Implement three-tier alerting to balance responsiveness and alert fatigue. Critical alerts (page immediately): endpoint down >2 minutes, error rate >5% for 5 minutes, P95 latency >2000ms sustained, GPU memory exhaustion, cost spike >100%. Warning alerts (Slack/email within 2 hours): error rate 2-5%, P95 latency 1.5-2x SLA, GPU >90% for 30 minutes, queue depth >50. Info alerts (daily digest): volume trends, cost patterns, quota usage. Start with critical-only alerts for 2 weeks, establish baselines from 95th percentile, then add warnings at 1.5x baseline. Use 5-minute stabilization windows to prevent flapping.
Can I export GCP metrics to third-party monitoring tools?

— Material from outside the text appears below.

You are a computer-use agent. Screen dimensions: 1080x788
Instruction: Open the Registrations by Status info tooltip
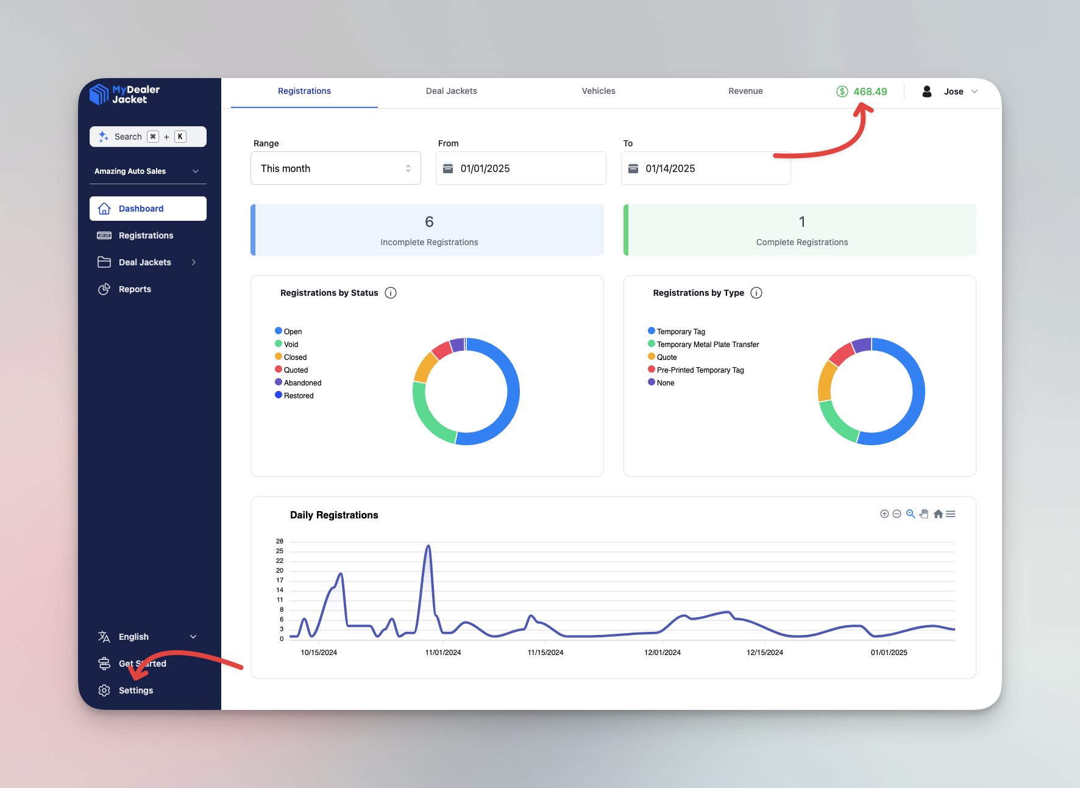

Yes, Google Cloud supports multiple export paths. Prometheus: deploy Metrics Exporter to scrape via API with 60-second refresh. Datadog: use native GCP integration for automatic collection plus Pub/Sub log forwarding. New Relic: GCP integration collects metrics every 5 minutes. Grafana Cloud: connects directly via Cloud Monitoring data source with PromQL support. Custom tools: query via Monitoring API (REST/gRPC) with filters and aggregations, or stream logs to Pub/Sub for forwarding to Elasticsearch, Splunk, or custom pipelines. Trace exports to Zipkin/Jaeger via OpenTelemetry Collector. Most cost-effective: Cloud Monitoring API periodic polling (free within rate limits). Most flexible: Pub/Sub streaming ($0.40/million messages).